Outstanding financial disputes remain a major obstacle. Venezuela owes ConocoPhillips about $12bn, largely tied to an arbitration award issued in 2012 over what was described as the “unlawful expropriation” of its assets, complicating the outlook for renewed operations.

For its part, Spain’s Repsol will soon take direct control of its oil operations, a move aimed at accelerating production growth and meeting its target of tripling output in the country over the next three years, CEO Josu Jon Imaz said on April 13, Efecto Cocuyo reported.

Speaking at the “Wake Up, Spain!” event, Imaz said the shift marks a turning point for the company’s presence in Venezuela, adding that “the time has come for a better Venezuela.” He stressed that companies operating in the country must expand output and contribute more taxes so the nation “has the resources for its development.”

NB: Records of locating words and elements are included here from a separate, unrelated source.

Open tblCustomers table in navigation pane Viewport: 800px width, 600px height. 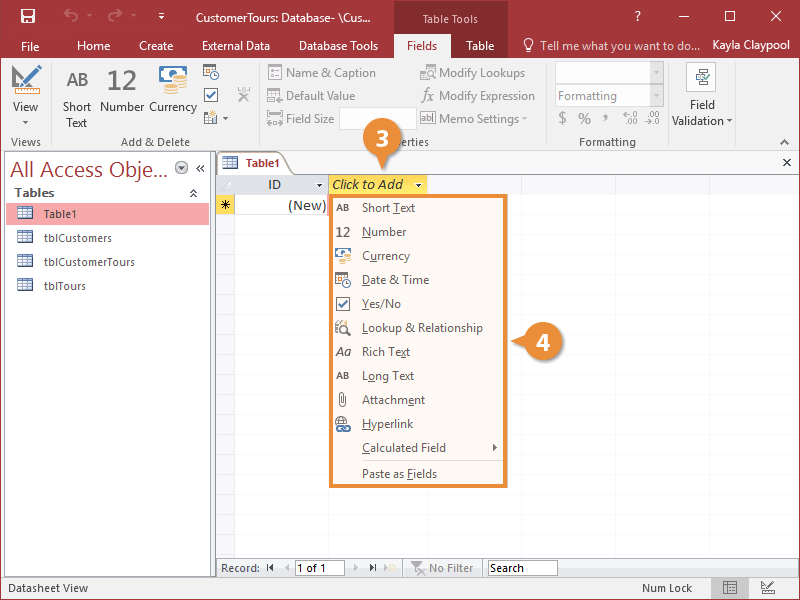pos(77,238)
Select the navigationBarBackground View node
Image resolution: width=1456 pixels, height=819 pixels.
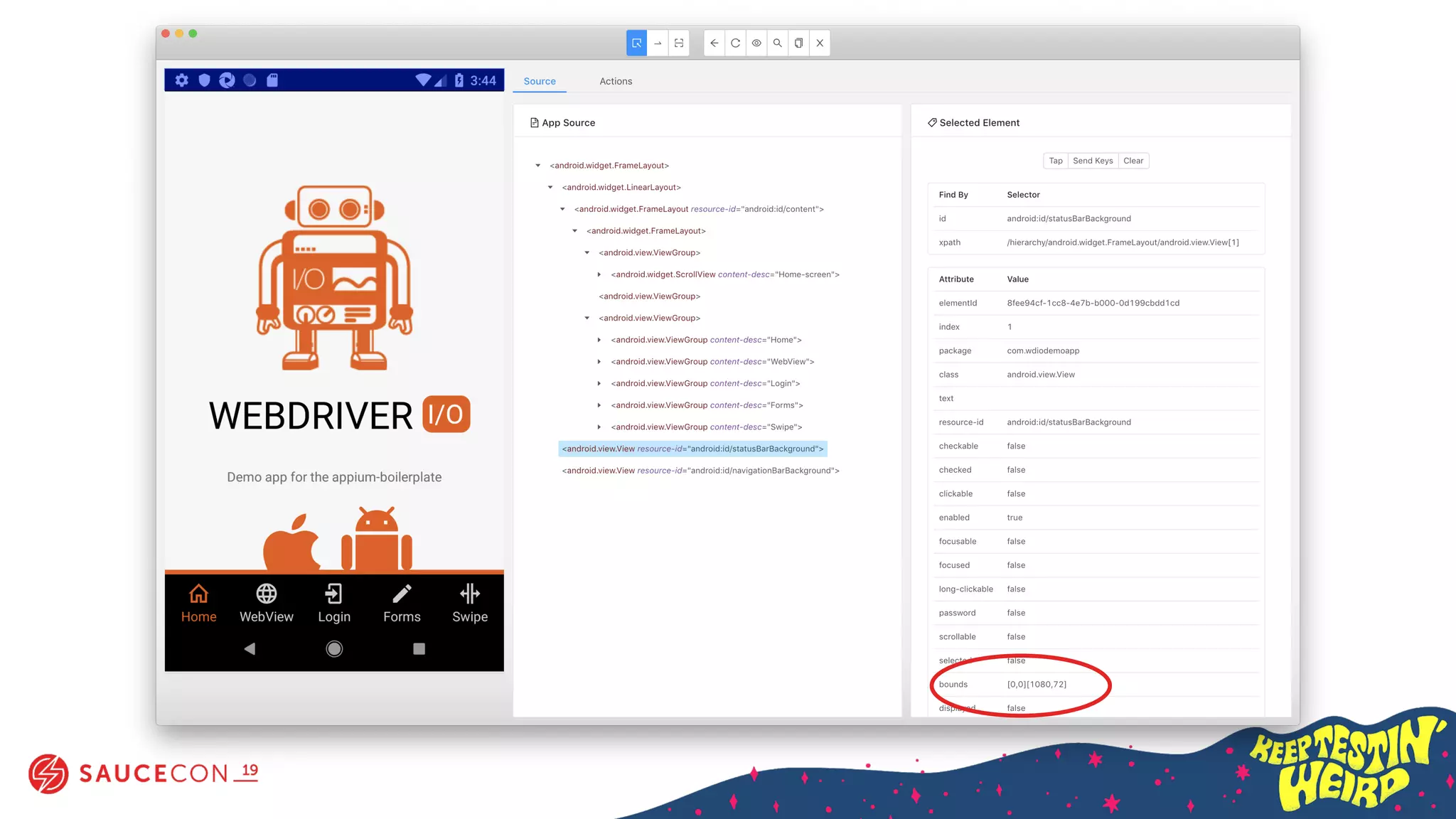point(700,471)
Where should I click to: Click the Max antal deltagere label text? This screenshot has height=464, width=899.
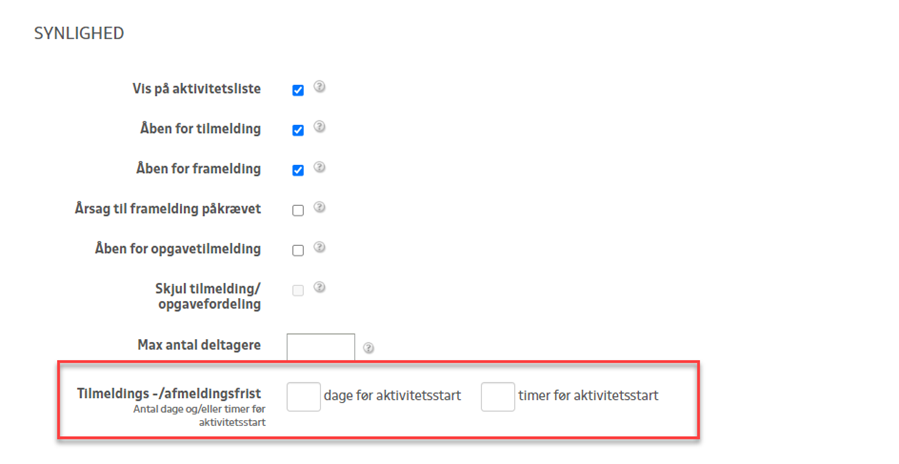pos(199,345)
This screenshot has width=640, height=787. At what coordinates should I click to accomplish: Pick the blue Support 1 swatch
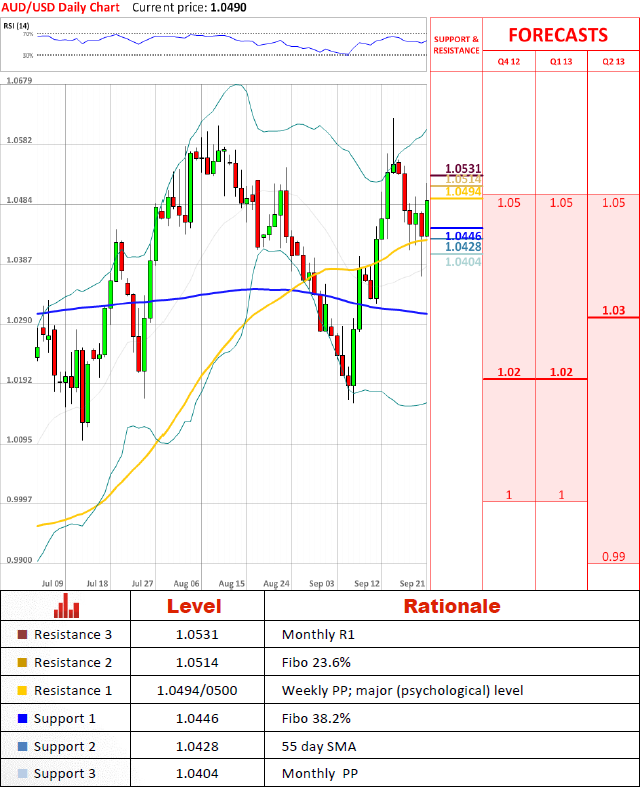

Taking operational control is expected to enable Repsol to increase its gross oil production by more than 50% in the near term, while supporting longer-term expansion plans. The company also pointed to a recent “significant agreement” to boost gas production, which is expected to underpin about 50% of Venezuela’s electricity generation at a time of heightened demand.

Imaz highlighted what he described as “absolute support” from the US government, noting the company has secured all necessary licences to operate under current conditions, including the ability to transact in dollars and work with US firms.